Could there be such a thing a ‘Legal Laffer Curve’? What I mean is, a point where there are so many laws that the State cannot possibly enforce them and their agents start to wilt under the pressure of trying to do so. From then on the whole thing starts to go downhill and the lawlessness begins to grow uncontrollably.

Has that point been reached?

A chief Constable admitted yesterday that his officers are being forced to ignore thousands of burglaries, thefts and car crimes because they are swamped by increasing drug and gun violence.

The public’s perception that the police were not interested in low-level and non-violent crime was underlined when Steve Green, Chief Constable of Nottinghamshire police, said there was not enough money or officers available to investigate all crime.

The emergence of Britain’s drug and gun culture had impacted on his force to such an extent that “something had to give”.

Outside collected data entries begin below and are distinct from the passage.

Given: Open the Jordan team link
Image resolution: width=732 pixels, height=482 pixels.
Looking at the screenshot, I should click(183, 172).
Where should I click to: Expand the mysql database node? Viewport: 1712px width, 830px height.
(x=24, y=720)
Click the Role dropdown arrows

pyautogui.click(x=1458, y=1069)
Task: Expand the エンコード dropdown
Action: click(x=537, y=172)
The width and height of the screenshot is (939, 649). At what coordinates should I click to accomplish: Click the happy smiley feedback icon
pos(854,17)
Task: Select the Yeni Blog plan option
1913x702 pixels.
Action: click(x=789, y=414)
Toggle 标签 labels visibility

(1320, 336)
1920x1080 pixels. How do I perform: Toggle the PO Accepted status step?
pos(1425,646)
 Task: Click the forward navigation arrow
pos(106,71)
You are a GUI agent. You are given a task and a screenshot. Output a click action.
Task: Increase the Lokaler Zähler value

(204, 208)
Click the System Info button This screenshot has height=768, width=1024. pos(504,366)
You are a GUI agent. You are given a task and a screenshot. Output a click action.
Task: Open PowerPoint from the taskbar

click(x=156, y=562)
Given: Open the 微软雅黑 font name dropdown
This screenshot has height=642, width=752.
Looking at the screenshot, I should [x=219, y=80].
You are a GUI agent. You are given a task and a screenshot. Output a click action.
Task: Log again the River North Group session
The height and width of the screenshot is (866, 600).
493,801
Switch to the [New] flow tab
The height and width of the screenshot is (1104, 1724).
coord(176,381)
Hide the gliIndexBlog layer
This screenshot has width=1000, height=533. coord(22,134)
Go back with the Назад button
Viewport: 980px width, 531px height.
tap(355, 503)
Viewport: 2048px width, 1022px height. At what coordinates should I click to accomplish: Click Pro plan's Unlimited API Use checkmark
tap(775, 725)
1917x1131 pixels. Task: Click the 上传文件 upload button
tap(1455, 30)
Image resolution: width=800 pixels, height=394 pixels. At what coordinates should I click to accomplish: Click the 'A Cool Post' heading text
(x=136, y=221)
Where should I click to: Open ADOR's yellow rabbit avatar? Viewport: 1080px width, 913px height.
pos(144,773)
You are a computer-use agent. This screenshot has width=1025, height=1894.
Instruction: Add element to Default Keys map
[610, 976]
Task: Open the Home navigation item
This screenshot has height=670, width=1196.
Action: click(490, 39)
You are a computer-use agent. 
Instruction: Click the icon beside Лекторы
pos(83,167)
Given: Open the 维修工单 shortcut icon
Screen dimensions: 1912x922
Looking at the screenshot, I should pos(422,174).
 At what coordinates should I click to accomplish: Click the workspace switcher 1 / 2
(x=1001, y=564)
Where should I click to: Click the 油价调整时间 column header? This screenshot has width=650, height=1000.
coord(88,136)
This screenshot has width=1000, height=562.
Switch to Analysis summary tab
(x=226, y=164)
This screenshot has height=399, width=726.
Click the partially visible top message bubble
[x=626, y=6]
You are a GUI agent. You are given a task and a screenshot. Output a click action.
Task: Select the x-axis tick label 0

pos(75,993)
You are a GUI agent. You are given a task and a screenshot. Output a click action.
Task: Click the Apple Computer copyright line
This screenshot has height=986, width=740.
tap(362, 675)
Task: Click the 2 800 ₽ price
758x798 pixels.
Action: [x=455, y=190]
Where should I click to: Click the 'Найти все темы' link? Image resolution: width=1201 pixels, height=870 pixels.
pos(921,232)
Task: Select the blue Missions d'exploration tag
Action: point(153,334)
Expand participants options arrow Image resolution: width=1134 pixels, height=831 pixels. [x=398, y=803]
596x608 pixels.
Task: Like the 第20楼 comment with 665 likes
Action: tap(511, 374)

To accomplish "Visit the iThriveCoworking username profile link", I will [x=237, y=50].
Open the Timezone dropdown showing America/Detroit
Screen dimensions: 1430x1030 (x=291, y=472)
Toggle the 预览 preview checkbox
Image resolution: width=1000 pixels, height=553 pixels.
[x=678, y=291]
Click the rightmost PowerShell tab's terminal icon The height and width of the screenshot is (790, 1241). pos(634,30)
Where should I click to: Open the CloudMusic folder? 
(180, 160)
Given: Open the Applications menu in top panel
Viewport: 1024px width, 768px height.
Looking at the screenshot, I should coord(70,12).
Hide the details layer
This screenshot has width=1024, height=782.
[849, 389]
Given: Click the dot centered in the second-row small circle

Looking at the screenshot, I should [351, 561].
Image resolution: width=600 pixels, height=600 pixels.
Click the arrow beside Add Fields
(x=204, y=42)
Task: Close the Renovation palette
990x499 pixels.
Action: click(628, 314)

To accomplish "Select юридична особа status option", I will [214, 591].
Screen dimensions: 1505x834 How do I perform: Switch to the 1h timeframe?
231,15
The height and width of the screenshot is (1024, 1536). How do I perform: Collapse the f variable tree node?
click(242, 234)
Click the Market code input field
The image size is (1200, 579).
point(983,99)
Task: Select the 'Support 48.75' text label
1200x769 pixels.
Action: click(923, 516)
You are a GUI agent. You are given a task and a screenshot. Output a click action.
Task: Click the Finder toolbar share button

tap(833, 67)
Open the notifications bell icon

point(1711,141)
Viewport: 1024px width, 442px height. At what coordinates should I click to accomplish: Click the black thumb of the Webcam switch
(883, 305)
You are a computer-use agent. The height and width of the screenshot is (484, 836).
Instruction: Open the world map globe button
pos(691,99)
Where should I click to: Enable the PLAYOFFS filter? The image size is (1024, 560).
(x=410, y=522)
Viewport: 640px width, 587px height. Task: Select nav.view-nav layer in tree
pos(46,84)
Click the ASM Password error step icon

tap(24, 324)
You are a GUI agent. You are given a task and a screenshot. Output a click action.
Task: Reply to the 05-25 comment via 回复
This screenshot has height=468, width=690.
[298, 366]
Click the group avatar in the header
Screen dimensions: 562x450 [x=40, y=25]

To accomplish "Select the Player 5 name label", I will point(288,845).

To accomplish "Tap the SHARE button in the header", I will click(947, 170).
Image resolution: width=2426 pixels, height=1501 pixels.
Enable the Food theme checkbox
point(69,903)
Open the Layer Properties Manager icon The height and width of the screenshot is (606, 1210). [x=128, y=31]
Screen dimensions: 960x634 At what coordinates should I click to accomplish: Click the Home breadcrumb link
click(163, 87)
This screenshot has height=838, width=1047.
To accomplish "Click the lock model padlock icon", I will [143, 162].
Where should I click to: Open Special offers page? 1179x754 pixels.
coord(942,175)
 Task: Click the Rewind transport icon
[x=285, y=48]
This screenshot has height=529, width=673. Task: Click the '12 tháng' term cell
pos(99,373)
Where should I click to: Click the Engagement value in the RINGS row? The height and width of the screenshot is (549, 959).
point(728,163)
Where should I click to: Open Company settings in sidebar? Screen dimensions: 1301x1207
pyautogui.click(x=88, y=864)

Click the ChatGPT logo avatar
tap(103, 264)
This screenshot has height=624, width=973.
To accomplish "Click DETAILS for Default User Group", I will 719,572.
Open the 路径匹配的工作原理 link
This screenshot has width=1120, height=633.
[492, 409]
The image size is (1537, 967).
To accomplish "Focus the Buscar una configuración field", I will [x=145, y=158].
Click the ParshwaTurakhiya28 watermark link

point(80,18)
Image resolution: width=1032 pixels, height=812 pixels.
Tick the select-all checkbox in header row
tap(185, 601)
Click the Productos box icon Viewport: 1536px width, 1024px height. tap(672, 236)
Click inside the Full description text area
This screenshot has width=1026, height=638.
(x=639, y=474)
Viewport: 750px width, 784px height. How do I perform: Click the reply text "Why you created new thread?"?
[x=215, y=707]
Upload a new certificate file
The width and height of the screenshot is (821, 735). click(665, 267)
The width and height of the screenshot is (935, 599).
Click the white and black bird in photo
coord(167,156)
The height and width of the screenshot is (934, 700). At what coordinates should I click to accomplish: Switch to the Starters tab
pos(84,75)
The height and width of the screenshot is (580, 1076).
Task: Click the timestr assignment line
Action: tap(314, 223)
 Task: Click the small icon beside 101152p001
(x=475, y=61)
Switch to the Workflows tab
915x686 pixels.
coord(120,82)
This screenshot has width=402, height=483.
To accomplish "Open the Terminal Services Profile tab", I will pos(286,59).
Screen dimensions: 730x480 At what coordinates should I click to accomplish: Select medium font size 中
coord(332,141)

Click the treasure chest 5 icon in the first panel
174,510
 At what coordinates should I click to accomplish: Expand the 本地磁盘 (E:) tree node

A very telling admission from a man who is clearly under pressure. However my sympathy-meter is stuck at nought. The police have spent decades campaigning vigourously to abolish just about every right of the citizens to preserve their own security and, of course, the means to do so. The natural consequence is that they have arrogated that burden onto themselves and it is a burden the can neither cope with nor discharge. Truly that is a zero-sum game.

Yes, I think something will have to ‘give’ but knowing this country as I do, I doubt very much that it will be the pathology of total control that has caused the problem in the first place.

20 comments to So many laws to enforce, so little time

  • Kevin

    I don’t know if a Laffer curve is the right analogy, but it does seem interesting.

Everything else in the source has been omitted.